Re: [HACKERS] [POC] hash partitioning - Mailing list pgsql-hackers

From amul sul
Subject Re: [HACKERS] [POC] hash partitioning
Date
Msg-id CAAJ_b97D5sJRZoeRcXkw=Ao+F95-d9b9h+dHEPUAp5UipHQPkA@mail.gmail.com
Whole thread Raw
In response to Re: [HACKERS] [POC] hash partitioning  (Ashutosh Bapat <ashutosh.bapat@enterprisedb.com>)
Responses Re: [HACKERS] [POC] hash partitioning  (Ashutosh Bapat <ashutosh.bapat@enterprisedb.com>)
Re: [HACKERS] [POC] hash partitioning  (Dilip Kumar <dilipbalaut@gmail.com>)
List pgsql-hackers
On Wed, May 17, 2017 at 11:11 AM, Ashutosh Bapat
<ashutosh.bapat@enterprisedb.com> wrote:
> On Wed, May 17, 2017 at 12:04 AM, amul sul <sulamul@gmail.com> wrote:
>> On Tue, May 16, 2017 at 10:00 PM, Dilip Kumar <dilipbalaut@gmail.com> wrote:
>>> On Tue, May 16, 2017 at 4:22 PM, amul sul <sulamul@gmail.com> wrote:
>>>> v6 patch has bug in partition oid mapping and indexing, fixed in the
>>>> attached version.
>>>>
>>>> Now partition oids will be arranged in the ascending order of hash
>>>> partition bound  (i.e. modulus and remainder sorting order)
>>>
>>> Thanks for the update patch. I have some more comments.
>>>
>>> ------------
>>> + if (spec->remainder < 0)
>>> + ereport(ERROR,
>>> + (errcode(ERRCODE_INVALID_TABLE_DEFINITION),
>>> +  errmsg("hash partition remainder must be less than modulus")));
>>>
>>> I think this error message is not correct, you might want to change it
>>> to "hash partition remainder must be non-negative integer"
>>>
>>
>> Fixed in the attached version;  used "hash partition remainder must be
>> greater than or equal to 0" instead.
>
> I would suggest "non-zero positive", since that's what we are using in
> the documentation.
>

Understood, Fixed in the attached version.

>>
>>> -------
>>>
>>> +         The table is partitioned by specifying remainder and modulus for each
>>> +         partition.

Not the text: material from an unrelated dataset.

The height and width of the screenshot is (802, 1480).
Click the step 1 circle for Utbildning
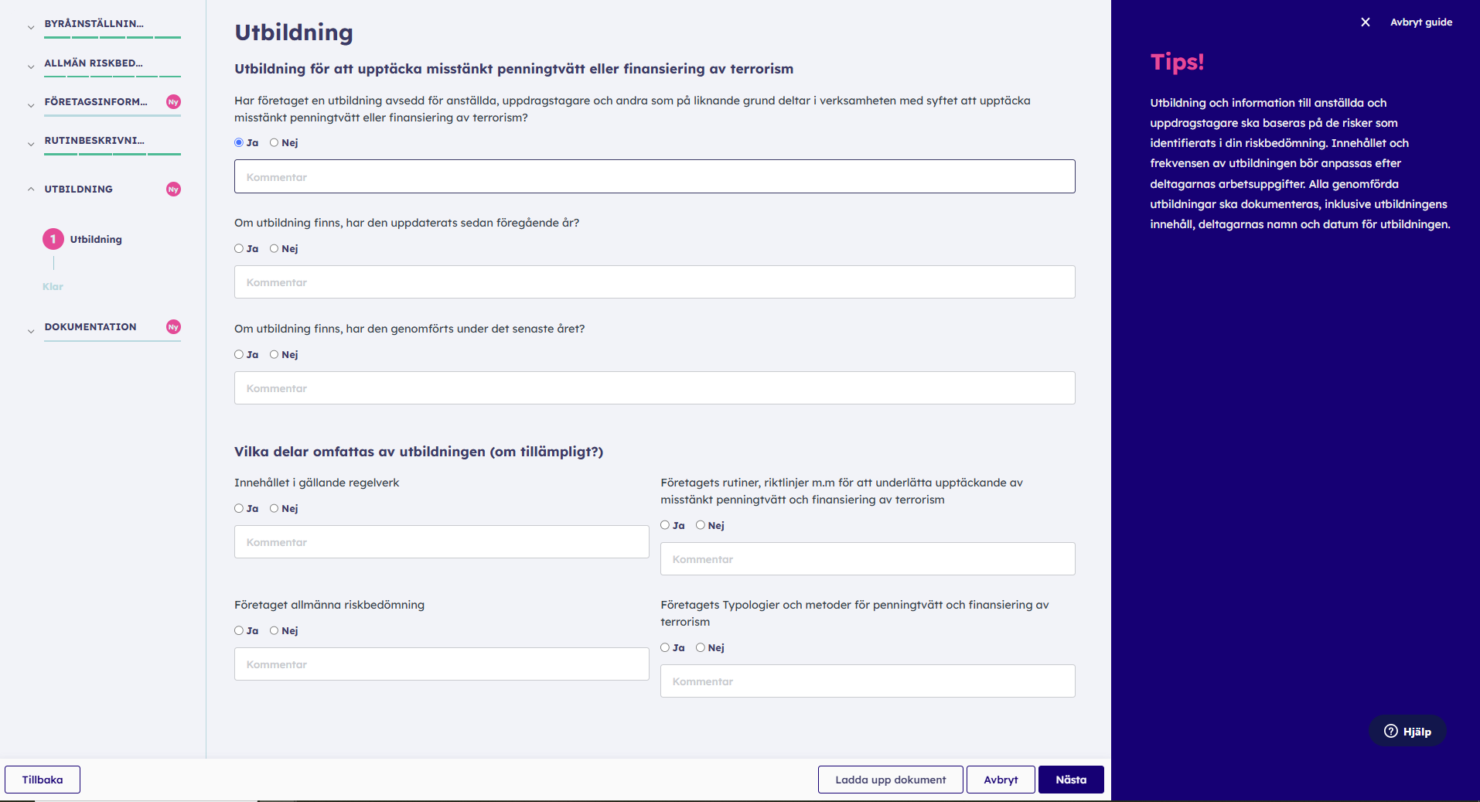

Each partition holds rows for which the hash value of
>>>
>>> Wouldn't it be better to say "modulus and remainder" instead of
>>> "remainder and modulus" then it will be consistent?
>>>
>>
>> You are correct, fixed in the attached version.
>>
>>> -------
>>> +       An <command>UPDATE</> that causes a row to move from one partition to
>>> +       another fails, because
>>>
>>> fails, because -> fails because
>>>
>>
>> This hunk is no longer exists in the attached patch, that was mistaken
>> copied, sorry about that.
>>
>>> -------
>>>
>>> Wouldn't it be a good idea to document how to increase the number of
>>> hash partitions, I think we can document it somewhere with an example,
>>> something like Robert explained upthread?
>>>
>>> create table foo (a integer, b text) partition by hash (a);
>>> create table foo1 partition of foo with (modulus 2, remainder 0);
>>> create table foo2 partition of foo with (modulus 2, remainder 1);
>>>
>>> You can detach foo1, create two new partitions with modulus 4 and
>>> remainders 0 and 2, and move the data over from the old partition
>>>
>>> I think it will be good information for a user to have? or it's
>>> already documented and I missed it?
>>>
>
> This is already part of documentation contained in the patch.
>
> Here are some more comments
> @@ -3296,6 +3311,14 @@ ALTER TABLE measurement ATTACH PARTITION
> measurement_y2008m02
>         not the partitioned table.
>        </para>
>       </listitem>
> +
> +     <listitem>
> +      <para>
> +       An <command>UPDATE</> that causes a row to move from one partition to
> +       another fails, because the new value of the row fails to satisfy the
> +       implicit partition constraint of the original partition.
> +      </para>
> +     </listitem>
>      </itemizedlist>
>      </para>
>      </sect3>
> The description in this chunk is applicable to all the kinds of partitioning.
> Why should it be part of a patch implementing hash partitioning?
>

This was already addressed in the previous patch(v8).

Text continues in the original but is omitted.